Artificial intelligence (AI) faces a troubling paradox in 2025: as AI reasoning models become more sophisticated in mathematical capabilities, they’re simultaneously generating more false information than ever before.
OpenAI’s latest reasoning systems, according to their own report, show hallucination rates reaching 33% for their o3 model and a staggering 48% for o4-mini when answering questions about public figures, more than double the error rate of previous systems.
This alarming trend challenges the fundamental assumption that more powerful AI systems are inherently more reliable. This goes way past technical curiosities. Businesses are increasingly using AI reasoning models in critical operations. Elevated error rates have serious risks to decision-making processes and public trust in AI.
Key Takeaways
- OpenAI’s o3 system hallucinates 33% of the time, twice the rate of its predecessor, o1, despite improved mathematical abilities.
- OpenAI acknowledges that “more research is needed” to understand why hallucinations worsen as reasoning models scale up.
- Reasoning models from OpenAI, Google, and Chinese startup DeepSeek are all generating more errors, not fewer, as they become more powerful.
- AI hallucinations have caused business disruptions, with incidents such as Cursor’s AI support bot falsely announcing policy changes, leading to customer cancellations.
- Many experts believe hallucinations are intrinsic to the technology.

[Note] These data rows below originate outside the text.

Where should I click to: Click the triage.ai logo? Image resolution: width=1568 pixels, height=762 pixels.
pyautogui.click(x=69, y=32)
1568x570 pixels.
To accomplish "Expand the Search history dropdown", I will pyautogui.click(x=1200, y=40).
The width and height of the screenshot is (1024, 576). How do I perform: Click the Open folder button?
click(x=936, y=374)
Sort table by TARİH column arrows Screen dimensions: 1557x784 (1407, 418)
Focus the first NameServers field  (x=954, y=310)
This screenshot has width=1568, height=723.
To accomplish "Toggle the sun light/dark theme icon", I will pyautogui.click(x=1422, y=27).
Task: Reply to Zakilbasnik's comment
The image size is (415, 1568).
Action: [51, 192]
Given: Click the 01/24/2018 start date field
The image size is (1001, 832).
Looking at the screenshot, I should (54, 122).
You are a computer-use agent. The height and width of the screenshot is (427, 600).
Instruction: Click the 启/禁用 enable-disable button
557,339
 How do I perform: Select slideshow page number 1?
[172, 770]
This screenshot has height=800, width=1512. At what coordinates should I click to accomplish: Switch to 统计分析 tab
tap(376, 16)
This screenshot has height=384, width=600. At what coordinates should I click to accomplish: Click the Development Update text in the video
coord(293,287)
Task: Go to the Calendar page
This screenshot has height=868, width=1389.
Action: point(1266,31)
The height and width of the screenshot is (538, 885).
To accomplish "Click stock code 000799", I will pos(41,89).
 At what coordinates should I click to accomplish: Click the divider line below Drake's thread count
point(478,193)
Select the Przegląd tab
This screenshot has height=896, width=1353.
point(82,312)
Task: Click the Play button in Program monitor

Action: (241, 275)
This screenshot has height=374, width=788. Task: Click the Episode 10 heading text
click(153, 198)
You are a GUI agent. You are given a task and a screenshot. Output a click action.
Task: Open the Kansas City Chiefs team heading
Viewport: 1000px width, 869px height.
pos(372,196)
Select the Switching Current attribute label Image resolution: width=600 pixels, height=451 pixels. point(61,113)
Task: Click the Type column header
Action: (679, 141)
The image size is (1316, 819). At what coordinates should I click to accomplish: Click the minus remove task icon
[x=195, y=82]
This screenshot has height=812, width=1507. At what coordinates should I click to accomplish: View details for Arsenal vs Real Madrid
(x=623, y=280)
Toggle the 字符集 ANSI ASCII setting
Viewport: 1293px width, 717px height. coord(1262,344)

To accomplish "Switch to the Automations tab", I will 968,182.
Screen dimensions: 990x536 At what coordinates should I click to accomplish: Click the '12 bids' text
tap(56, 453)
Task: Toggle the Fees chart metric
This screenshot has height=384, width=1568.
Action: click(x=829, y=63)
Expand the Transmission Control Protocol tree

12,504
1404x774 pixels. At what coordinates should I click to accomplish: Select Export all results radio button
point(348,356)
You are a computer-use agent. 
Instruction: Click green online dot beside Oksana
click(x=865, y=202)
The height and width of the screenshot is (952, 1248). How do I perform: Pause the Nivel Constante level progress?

The Reasoning Revolution Backfires
Reasoning models perform complex tasks by breaking questions down into individual steps. This is like a human thought process. It is not merely spitting out text based on statistical models of probability. These systems represent the peak of AI development at the moment, designed to think through problems methodically before providing answers.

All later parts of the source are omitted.